ども、なんとか更新できた岡田達也です。
父・隆夫さんは
「ちょっと、夢の国まで行ってくるわ!」
という捨て台詞を残して、夢の国に旅立った。
……夢の国???
*
昔々
僕がキャラメルボックスに入団したての頃
劇団で粗大ごみが溜まると、新人の僕がごみ処理担当となって
江東区にある「夢の島」というゴミ処理場まで2tトラックを運転し、
ゴミを捨てに行っていたことが何度もあるがーー
「夢の島」と「夢の国」
響きは似てるけど違う場所だろうなぁ
……なぁ、みんな?
……「夢の国」ってどこにあるんだ?
……教えてくれよ
*
そういえば
『東京ディズニーランド』のことを「夢の国」と呼ぶんじゃなかったけ?
残念ながらディズニーランドは園内では酒が飲めないので
「僕には一生関係ない場所だ」と判断して以来、かれこれ30年ほど行ってない。
だから詳しくは知らないけど
確かあそこは「夢の国」って呼ばれていたような気がする。
でもなぁ
隆夫さんとディズニーランドねぇ
相性悪いだろうなぁ
だって
50mも歩けない(歩こうとしない)人が
あんな広大な遊園地に行っても楽しめると思えないんだよな
……なぁ、みんな?
……「夢の国」ってどこにあるんだ?
……教えてくれよ
*
待合室で待つこと1時間。
僕は看護師さんに呼ばれ、執刀してくださった先生と面会した。
「手術は成功しました」
「ありがとうございます」
「やはり、腸閉塞でした」
「そうですか」
先生はホワイトボードに再び図を描いてくださった。
「ここの部分がですねーー」
先生には絵心がある。
なるほど……
お医者さんには「図を描いて説明できる」という能力も必要なのか
だとすれば、僕は一生、医者にはなれないな
いや、
画力の前に、基本的な学力が足りなさすぎるだろ……
「手術は成功しましたし、問題は無いと思います」
「はい」
「ですがーー」
「なんでしょう?」
「何分、ご高齢ですし」
「それは重々承知しております」
「あと、ワーファリンを服用してらっしゃいますから」
「出血の可能性が高い?」
「その通りです。

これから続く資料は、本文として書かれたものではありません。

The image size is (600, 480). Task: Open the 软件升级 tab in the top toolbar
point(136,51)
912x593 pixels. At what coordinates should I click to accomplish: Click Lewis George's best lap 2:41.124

ですから、完全に安心できるというわけではありません」
「はい」
「ただですね」
「はい」
「大変申し訳ないのですが。このようなご時世ですので、ご家族の方も面会は遠慮していただいているんです」
「それはもちろん了解しています」
「なので、何かありましたらこちらから連絡させていただきますので」
「よろしくお願いします」
そこへ、看護師さんがやってきた。
「先ほど意識が戻られて、「息子に大丈夫だと伝えてくれ!」とご伝言を預かりましたよ(笑)」
は、はやいな……
もう全身麻酔から覚めたのかよ
夢の国って、思ってたより近いのかもしれないなぁ
僕は看護師さんと先生にお礼を述べて、病院を後にした。